• **PROVIDED RECORDS**:

────────────────────

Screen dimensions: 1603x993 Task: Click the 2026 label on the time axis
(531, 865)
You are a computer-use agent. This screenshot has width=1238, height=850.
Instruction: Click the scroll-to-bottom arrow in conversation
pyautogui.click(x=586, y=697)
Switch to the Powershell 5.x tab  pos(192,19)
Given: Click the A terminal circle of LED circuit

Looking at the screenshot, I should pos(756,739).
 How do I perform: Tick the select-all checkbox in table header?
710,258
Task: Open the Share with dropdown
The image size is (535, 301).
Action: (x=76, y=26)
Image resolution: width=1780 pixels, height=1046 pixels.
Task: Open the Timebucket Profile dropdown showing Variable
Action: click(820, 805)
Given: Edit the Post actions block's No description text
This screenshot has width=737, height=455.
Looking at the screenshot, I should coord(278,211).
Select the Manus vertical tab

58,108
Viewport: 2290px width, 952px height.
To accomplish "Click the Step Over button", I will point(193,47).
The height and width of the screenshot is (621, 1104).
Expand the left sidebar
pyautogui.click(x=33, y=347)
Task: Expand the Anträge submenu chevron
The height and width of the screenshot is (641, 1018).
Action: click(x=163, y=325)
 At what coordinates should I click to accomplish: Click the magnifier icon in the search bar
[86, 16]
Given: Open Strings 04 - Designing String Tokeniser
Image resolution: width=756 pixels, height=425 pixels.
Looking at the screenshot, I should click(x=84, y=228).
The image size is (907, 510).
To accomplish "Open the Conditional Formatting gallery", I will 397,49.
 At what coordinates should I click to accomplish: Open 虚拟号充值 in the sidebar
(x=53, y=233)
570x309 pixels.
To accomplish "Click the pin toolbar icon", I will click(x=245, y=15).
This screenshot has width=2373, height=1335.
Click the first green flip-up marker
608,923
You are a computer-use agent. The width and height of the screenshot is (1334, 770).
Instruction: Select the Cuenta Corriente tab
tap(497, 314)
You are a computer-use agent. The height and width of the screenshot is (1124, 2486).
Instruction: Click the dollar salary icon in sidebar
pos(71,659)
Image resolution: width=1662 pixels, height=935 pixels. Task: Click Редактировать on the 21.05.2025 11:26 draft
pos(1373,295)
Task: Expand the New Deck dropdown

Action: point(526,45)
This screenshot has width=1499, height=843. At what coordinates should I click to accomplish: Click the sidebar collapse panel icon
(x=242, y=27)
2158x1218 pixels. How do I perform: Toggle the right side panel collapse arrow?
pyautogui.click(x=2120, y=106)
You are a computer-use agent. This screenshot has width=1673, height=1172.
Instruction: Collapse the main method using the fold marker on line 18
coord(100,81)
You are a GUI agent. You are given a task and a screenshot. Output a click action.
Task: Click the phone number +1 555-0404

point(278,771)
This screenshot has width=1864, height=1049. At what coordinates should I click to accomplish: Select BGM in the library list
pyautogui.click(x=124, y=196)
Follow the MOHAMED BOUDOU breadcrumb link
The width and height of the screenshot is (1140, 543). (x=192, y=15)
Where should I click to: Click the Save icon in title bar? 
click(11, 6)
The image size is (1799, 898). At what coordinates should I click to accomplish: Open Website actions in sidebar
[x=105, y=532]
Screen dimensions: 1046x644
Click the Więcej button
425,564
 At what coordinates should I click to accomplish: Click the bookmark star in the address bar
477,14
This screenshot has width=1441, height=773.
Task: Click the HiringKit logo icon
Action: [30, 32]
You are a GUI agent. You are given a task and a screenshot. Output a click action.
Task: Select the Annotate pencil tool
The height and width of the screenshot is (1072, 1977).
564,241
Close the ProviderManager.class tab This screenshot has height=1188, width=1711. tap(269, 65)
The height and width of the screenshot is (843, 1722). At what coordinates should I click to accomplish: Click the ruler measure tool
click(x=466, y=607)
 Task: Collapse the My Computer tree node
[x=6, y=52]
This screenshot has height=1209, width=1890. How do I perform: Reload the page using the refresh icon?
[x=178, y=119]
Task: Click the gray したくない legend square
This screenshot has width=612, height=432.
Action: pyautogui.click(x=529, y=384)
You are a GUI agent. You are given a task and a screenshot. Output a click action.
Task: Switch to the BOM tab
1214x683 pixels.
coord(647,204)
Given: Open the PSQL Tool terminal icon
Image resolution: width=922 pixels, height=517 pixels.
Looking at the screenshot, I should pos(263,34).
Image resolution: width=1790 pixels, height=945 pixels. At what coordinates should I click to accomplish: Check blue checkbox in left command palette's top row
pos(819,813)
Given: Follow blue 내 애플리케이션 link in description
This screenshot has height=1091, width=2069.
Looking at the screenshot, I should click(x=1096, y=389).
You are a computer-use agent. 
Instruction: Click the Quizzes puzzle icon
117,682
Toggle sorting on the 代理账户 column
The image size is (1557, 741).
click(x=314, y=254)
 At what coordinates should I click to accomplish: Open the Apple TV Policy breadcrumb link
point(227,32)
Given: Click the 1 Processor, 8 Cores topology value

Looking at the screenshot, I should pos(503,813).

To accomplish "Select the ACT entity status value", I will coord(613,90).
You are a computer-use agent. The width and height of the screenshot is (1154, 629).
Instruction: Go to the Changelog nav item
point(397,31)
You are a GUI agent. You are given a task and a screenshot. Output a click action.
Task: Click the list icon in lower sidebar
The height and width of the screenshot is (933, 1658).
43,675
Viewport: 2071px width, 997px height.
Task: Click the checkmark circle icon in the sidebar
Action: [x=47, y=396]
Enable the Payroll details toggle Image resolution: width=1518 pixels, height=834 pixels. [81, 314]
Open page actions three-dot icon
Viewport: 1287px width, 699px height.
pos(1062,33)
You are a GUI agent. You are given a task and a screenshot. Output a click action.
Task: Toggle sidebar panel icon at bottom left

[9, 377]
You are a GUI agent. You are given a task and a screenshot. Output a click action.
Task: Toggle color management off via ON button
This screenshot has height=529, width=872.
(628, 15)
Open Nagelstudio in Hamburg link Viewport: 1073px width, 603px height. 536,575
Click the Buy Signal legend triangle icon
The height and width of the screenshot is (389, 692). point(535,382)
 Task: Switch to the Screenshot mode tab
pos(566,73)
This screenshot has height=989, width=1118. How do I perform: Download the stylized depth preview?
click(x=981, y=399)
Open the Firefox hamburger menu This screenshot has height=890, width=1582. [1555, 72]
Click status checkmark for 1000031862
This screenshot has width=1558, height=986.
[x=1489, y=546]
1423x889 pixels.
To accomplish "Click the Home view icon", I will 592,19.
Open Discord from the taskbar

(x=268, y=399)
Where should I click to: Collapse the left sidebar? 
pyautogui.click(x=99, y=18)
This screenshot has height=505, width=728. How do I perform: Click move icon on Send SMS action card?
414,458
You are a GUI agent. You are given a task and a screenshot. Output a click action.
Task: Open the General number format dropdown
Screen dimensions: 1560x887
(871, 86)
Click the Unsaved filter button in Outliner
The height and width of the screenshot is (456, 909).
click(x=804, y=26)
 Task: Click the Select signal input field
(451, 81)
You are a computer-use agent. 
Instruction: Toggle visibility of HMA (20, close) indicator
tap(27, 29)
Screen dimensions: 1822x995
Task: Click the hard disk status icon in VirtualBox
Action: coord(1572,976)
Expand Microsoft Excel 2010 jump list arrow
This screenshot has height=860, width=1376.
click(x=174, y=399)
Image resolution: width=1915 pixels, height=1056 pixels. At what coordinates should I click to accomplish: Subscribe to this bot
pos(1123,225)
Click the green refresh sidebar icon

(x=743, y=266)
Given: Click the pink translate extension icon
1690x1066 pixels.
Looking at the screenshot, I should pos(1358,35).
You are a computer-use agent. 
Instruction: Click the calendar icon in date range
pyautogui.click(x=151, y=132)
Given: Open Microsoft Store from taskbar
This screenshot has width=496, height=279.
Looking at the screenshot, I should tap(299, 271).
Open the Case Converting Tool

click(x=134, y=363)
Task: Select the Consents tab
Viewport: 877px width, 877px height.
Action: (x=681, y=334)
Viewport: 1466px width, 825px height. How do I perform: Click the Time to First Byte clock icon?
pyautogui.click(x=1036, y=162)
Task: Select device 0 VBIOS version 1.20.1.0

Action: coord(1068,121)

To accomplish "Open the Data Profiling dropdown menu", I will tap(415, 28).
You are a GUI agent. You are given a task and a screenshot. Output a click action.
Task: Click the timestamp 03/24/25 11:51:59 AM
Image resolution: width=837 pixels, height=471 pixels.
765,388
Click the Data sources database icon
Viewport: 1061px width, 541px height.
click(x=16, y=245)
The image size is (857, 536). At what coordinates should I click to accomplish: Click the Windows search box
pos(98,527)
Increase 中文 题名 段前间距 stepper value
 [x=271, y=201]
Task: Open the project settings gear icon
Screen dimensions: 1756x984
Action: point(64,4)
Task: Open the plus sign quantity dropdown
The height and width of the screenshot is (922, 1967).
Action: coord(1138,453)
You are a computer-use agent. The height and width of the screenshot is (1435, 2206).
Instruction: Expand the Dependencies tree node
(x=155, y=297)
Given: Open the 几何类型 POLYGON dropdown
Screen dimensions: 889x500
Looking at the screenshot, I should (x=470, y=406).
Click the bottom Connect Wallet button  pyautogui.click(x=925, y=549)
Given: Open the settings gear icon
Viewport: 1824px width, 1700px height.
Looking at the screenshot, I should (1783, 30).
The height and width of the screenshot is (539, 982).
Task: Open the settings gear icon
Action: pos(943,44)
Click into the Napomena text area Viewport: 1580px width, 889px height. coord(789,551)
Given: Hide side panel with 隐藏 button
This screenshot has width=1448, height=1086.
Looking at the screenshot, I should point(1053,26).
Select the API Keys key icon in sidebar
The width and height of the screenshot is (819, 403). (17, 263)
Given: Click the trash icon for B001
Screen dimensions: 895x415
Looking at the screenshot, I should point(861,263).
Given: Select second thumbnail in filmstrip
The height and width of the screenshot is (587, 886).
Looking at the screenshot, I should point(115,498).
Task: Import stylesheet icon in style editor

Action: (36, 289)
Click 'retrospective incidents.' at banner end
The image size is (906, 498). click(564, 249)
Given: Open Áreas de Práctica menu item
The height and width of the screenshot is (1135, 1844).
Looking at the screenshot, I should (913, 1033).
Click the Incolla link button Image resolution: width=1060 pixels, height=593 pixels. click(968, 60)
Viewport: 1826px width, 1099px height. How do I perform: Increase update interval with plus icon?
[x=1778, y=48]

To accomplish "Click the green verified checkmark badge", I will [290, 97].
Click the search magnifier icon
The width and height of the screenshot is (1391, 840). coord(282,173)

────────────────────

Review the material and copy each line in which the word "will" appears.

To accomplish "Click the Step Over button", I will point(193,47).
To accomplish "Open the Conditional Formatting gallery", I will 397,49.
To accomplish "Click the pin toolbar icon", I will click(x=245, y=15).
To accomplish "Select the ACT entity status value", I will coord(613,90).
To accomplish "Click the Home view icon", I will 592,19.
To accomplish "Open the Data Profiling dropdown menu", I will tap(415, 28).
To accomplish "Click the green verified checkmark badge", I will [290, 97].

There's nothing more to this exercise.